▸ Task to complete: Reproduce the lines of the listing from the one containing "Find the location of a particular element. The" through the one containing "coordinates (1240, 19).", replacing "Toggle bookmark" with "Toggle sidebar" and leaving everything else unchanged.

#### Working data

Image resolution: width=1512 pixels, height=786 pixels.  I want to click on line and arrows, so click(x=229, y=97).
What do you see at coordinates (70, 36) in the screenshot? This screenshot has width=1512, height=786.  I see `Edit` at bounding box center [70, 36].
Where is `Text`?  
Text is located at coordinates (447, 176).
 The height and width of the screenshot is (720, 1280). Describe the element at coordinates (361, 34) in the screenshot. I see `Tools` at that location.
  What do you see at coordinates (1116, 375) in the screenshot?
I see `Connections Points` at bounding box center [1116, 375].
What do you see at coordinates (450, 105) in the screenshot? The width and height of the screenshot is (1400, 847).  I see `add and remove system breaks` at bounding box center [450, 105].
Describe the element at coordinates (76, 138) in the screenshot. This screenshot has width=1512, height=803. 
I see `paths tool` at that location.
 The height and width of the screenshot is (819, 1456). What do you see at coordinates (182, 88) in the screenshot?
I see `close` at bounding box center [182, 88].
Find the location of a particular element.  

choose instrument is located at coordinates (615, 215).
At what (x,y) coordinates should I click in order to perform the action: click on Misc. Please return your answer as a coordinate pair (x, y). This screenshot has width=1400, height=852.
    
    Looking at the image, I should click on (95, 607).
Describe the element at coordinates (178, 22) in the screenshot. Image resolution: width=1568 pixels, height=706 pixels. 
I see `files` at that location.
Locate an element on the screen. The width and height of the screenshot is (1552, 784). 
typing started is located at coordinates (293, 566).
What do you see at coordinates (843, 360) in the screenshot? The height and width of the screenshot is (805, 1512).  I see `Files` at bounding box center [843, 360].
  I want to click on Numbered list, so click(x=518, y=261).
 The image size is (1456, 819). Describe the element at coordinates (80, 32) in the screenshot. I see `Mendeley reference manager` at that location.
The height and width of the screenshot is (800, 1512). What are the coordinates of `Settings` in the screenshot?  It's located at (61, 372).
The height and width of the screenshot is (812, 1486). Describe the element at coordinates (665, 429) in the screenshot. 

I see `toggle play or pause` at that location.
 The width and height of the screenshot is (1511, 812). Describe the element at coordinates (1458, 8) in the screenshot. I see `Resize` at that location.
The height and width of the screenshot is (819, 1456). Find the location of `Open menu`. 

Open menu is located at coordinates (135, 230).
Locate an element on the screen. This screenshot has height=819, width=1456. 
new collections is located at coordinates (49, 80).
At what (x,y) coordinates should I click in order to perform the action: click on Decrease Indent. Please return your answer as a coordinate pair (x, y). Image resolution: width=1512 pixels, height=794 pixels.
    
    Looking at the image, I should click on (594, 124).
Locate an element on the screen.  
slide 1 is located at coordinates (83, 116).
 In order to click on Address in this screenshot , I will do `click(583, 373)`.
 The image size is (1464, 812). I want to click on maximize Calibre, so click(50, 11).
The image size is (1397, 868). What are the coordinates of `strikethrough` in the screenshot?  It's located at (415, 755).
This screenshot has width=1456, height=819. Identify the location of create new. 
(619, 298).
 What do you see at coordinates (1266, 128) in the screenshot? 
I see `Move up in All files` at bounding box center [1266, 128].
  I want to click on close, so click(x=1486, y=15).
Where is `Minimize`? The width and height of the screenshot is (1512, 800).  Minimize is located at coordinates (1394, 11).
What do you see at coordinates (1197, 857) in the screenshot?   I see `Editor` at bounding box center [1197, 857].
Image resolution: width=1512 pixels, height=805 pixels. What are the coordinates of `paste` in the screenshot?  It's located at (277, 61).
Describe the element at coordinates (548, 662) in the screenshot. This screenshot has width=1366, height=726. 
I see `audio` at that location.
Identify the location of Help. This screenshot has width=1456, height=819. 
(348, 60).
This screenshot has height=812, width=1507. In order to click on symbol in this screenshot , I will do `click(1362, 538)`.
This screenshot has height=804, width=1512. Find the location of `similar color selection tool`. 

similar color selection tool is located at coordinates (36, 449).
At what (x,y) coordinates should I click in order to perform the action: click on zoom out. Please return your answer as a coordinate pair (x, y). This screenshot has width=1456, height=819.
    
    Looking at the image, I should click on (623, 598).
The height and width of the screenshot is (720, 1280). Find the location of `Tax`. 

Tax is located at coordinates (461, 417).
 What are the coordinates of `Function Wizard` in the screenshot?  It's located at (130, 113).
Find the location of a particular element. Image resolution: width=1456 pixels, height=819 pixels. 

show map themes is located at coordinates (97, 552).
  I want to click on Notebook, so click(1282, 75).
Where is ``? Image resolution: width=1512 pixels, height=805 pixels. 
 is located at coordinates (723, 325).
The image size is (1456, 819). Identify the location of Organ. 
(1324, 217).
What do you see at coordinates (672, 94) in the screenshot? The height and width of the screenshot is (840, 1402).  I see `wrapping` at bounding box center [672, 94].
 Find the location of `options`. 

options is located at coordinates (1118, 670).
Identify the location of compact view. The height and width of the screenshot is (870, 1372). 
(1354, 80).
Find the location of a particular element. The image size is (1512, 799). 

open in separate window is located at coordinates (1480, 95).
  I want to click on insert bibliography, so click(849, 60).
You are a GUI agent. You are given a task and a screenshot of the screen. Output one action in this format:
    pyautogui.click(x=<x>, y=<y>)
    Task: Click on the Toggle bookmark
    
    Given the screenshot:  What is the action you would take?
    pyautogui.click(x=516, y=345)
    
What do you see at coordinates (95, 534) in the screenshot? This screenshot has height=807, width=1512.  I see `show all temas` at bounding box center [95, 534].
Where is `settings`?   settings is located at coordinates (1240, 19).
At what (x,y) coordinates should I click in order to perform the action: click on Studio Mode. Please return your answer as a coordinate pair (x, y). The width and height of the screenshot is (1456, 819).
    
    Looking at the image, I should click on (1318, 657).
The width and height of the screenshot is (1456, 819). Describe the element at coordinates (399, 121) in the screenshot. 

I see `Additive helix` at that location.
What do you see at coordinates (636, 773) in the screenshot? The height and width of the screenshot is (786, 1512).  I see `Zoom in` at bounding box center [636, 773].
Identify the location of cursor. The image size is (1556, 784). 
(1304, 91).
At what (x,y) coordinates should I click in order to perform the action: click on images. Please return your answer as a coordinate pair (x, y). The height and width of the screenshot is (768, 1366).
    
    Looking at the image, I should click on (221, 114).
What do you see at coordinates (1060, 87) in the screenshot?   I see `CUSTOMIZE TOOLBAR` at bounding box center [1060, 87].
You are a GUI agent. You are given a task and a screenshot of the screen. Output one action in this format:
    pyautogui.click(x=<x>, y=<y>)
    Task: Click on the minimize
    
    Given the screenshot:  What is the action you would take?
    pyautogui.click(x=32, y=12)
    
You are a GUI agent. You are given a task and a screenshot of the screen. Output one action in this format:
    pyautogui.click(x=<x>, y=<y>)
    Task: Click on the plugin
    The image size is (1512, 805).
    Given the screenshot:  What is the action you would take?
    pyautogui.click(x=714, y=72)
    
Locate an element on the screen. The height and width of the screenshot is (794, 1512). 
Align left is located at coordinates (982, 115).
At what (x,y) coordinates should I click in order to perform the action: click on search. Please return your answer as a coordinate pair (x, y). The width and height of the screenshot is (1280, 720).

########

▸ Task result:
Find the location of a particular element. The image size is (1512, 799). 

open in separate window is located at coordinates (1480, 95).
  I want to click on insert bibliography, so click(849, 60).
You are a GUI agent. You are given a task and a screenshot of the screen. Output one action in this format:
    pyautogui.click(x=<x>, y=<y>)
    Task: Click on the Toggle sidebar
    
    Given the screenshot:  What is the action you would take?
    pyautogui.click(x=516, y=345)
    
What do you see at coordinates (95, 534) in the screenshot? This screenshot has height=807, width=1512.  I see `show all temas` at bounding box center [95, 534].
Where is `settings`?   settings is located at coordinates (1240, 19).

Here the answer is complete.